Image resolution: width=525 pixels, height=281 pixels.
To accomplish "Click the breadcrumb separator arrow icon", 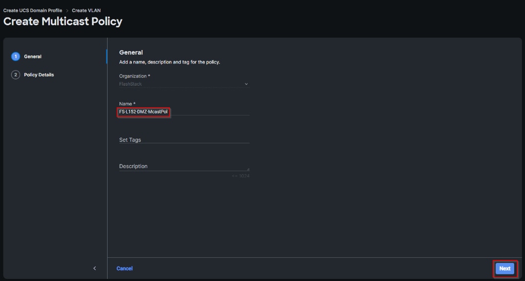I will pos(67,11).
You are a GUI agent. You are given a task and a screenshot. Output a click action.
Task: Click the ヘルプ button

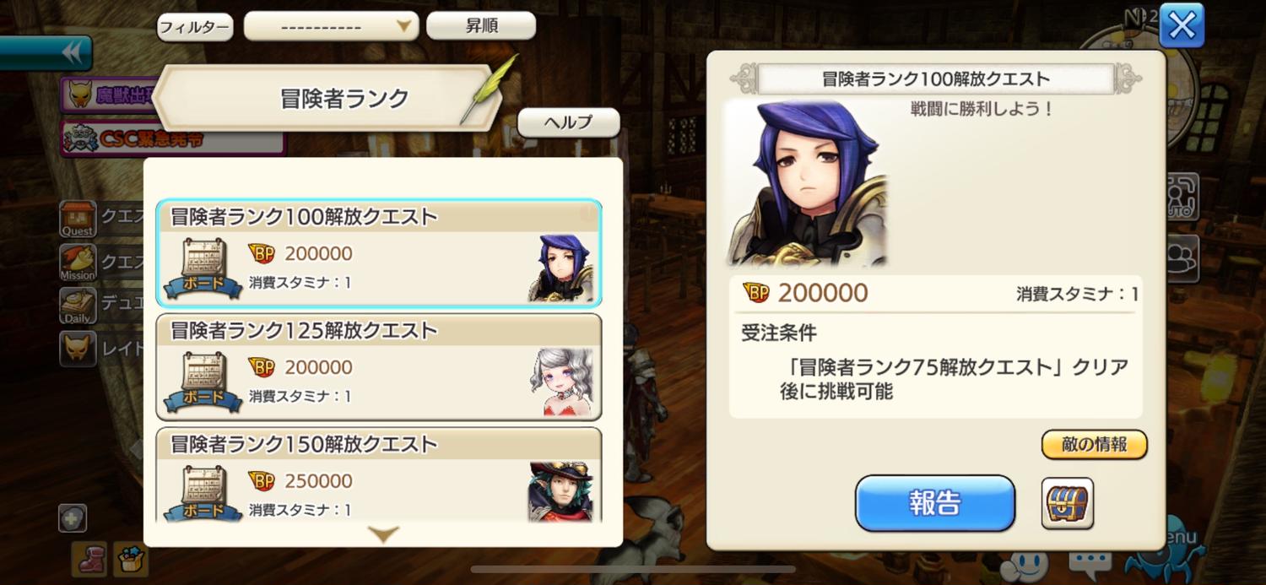[x=568, y=122]
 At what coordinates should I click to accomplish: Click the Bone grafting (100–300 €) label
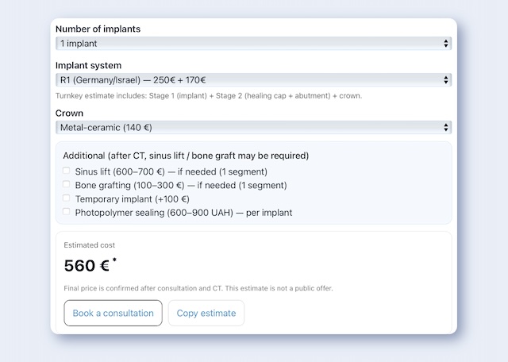pyautogui.click(x=181, y=185)
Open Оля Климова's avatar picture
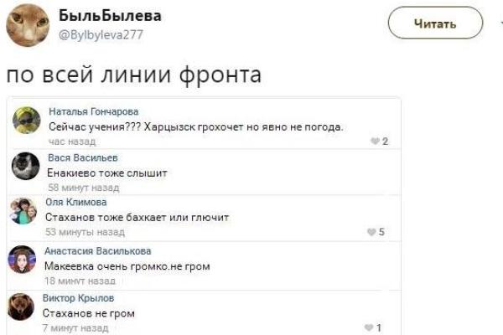503x335 pixels. pos(23,211)
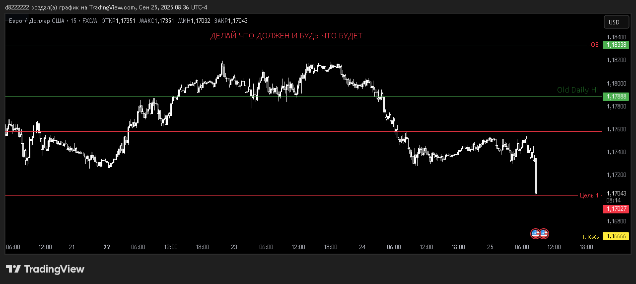Select the Old Daily HI line label
This screenshot has width=636, height=284.
tap(577, 90)
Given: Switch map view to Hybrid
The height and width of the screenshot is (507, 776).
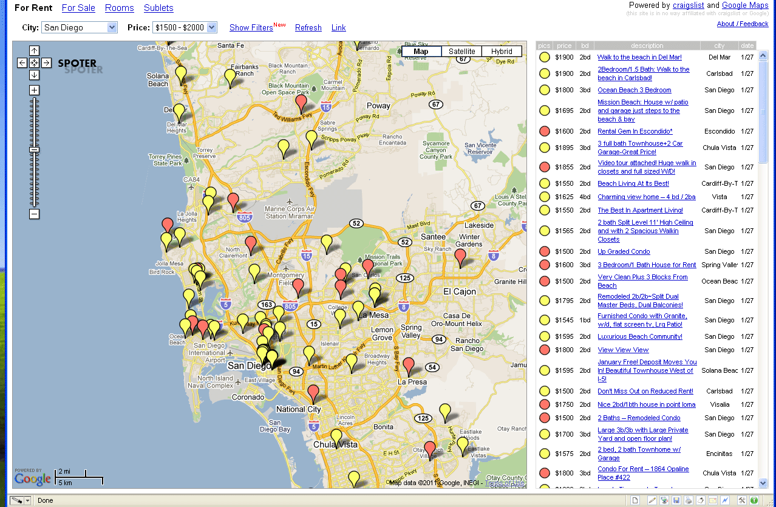Looking at the screenshot, I should [502, 52].
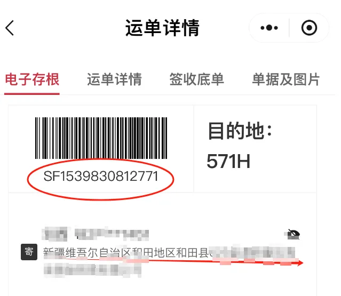
Task: Tap the waybill barcode image
Action: point(101,138)
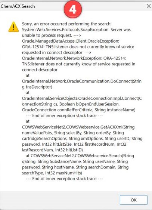Viewport: 152px width, 210px height.
Task: Click the "Sorry, an error occurred" line
Action: [x=66, y=24]

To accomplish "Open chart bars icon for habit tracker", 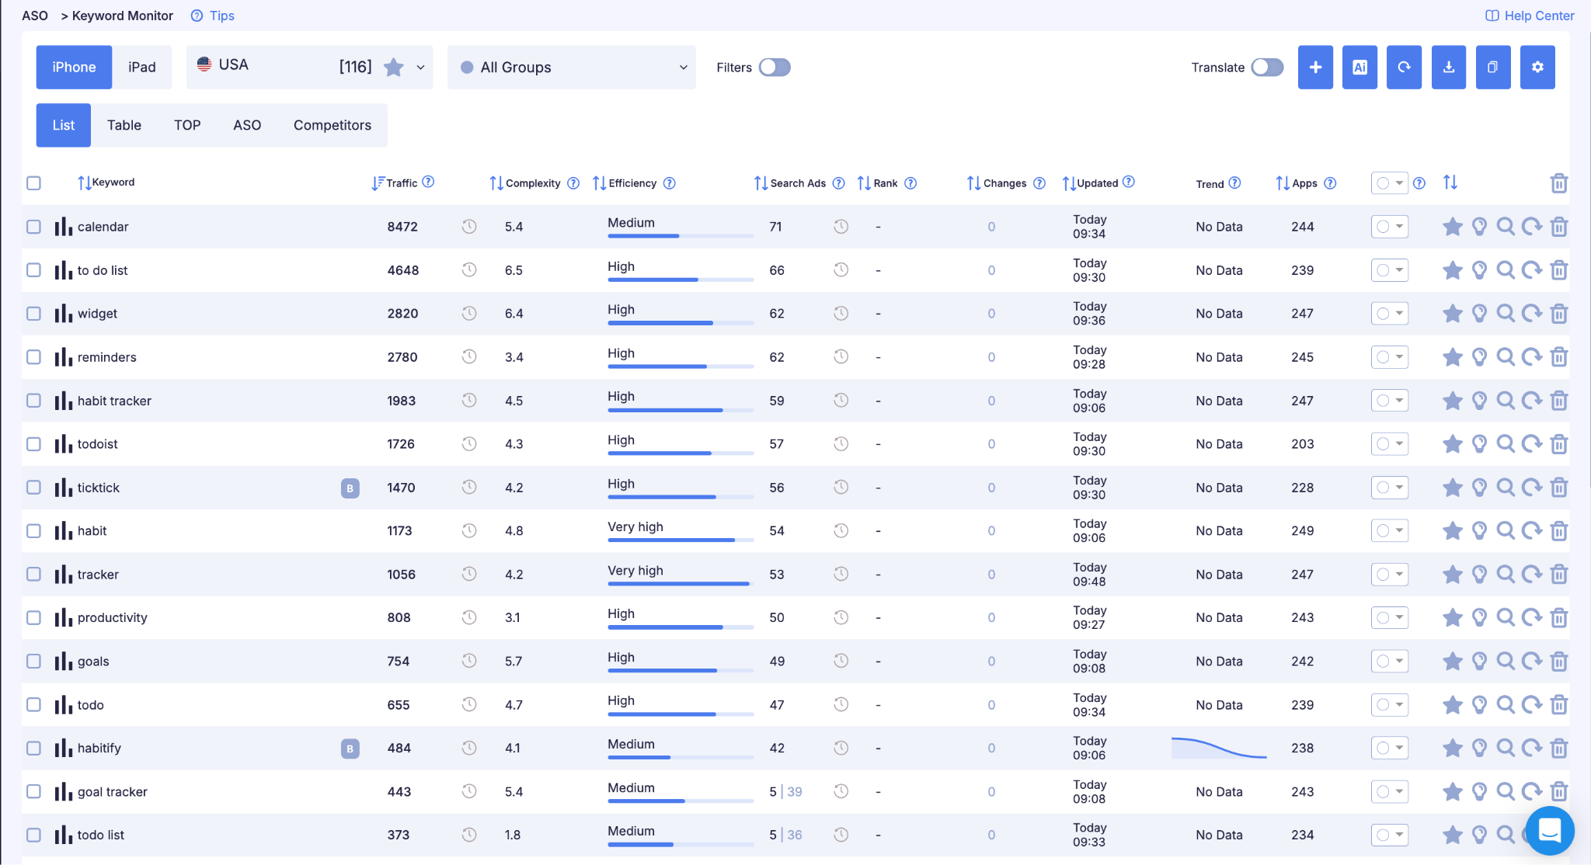I will tap(64, 401).
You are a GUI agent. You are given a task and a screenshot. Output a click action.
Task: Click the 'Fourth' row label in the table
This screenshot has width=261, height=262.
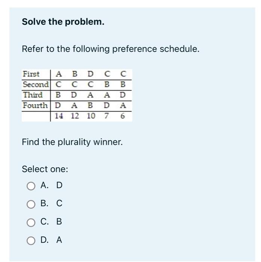pyautogui.click(x=35, y=106)
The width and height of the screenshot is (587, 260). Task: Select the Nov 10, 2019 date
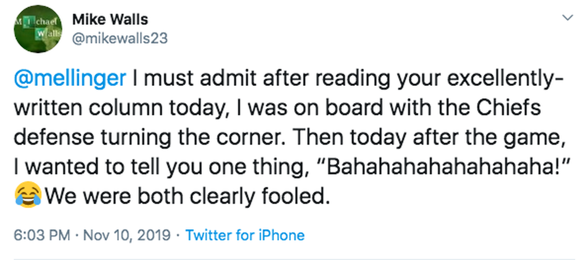pos(125,235)
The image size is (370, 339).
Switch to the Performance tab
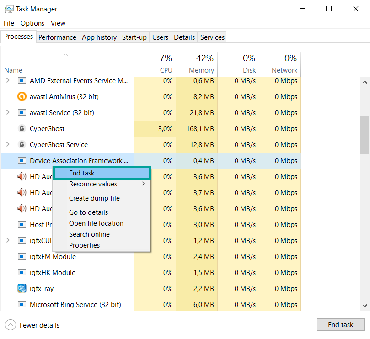(57, 37)
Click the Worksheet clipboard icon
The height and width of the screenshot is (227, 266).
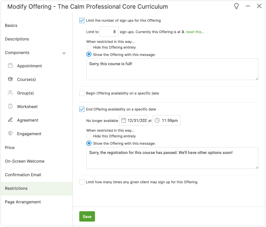pos(10,106)
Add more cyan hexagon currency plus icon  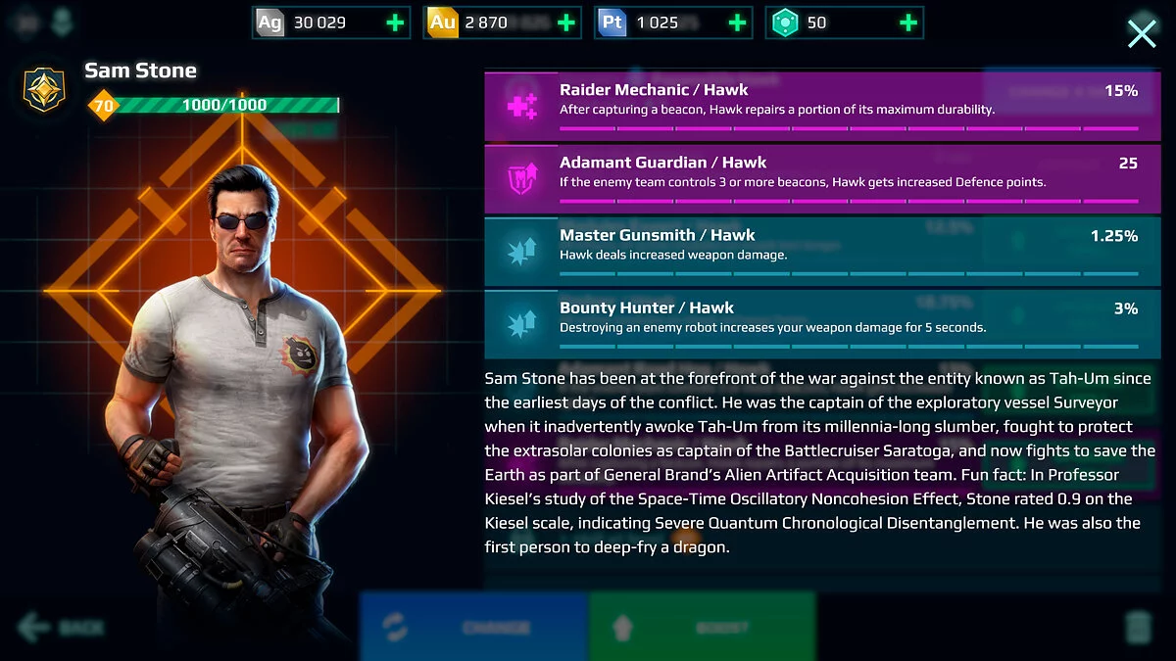point(908,23)
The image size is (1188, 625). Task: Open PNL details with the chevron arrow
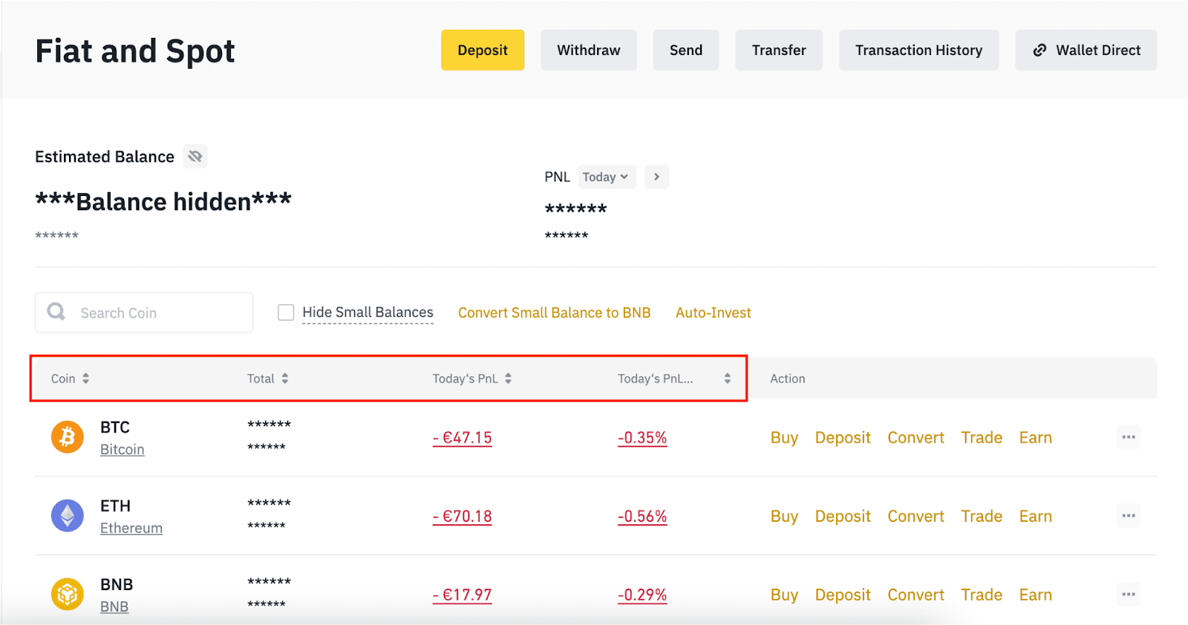[x=656, y=177]
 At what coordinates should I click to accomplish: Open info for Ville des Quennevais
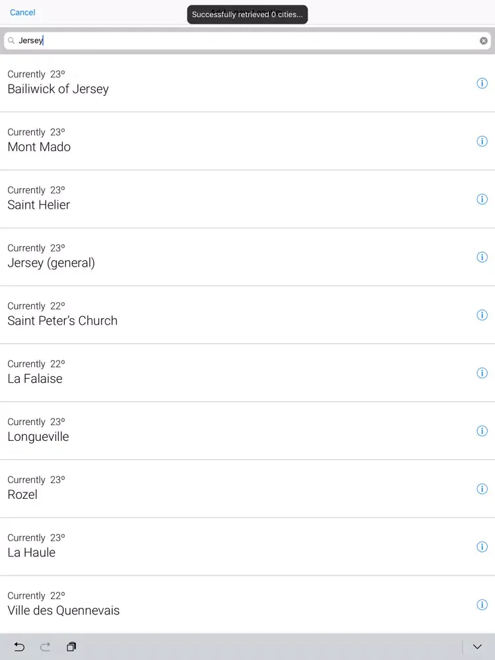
....
• **TASK PROMPT**
Starting at the line that holds "The image size is (1188, 625).", reproduce each line through the last one of the listing, and nothing more; the pictures stay out.

• **RESULT OF THE EXERCISE**
The image size is (1188, 625). Task: Open PNL details with the chevron arrow
[x=656, y=177]
 At what coordinates should I click to accomplish: Open info for Ville des Quennevais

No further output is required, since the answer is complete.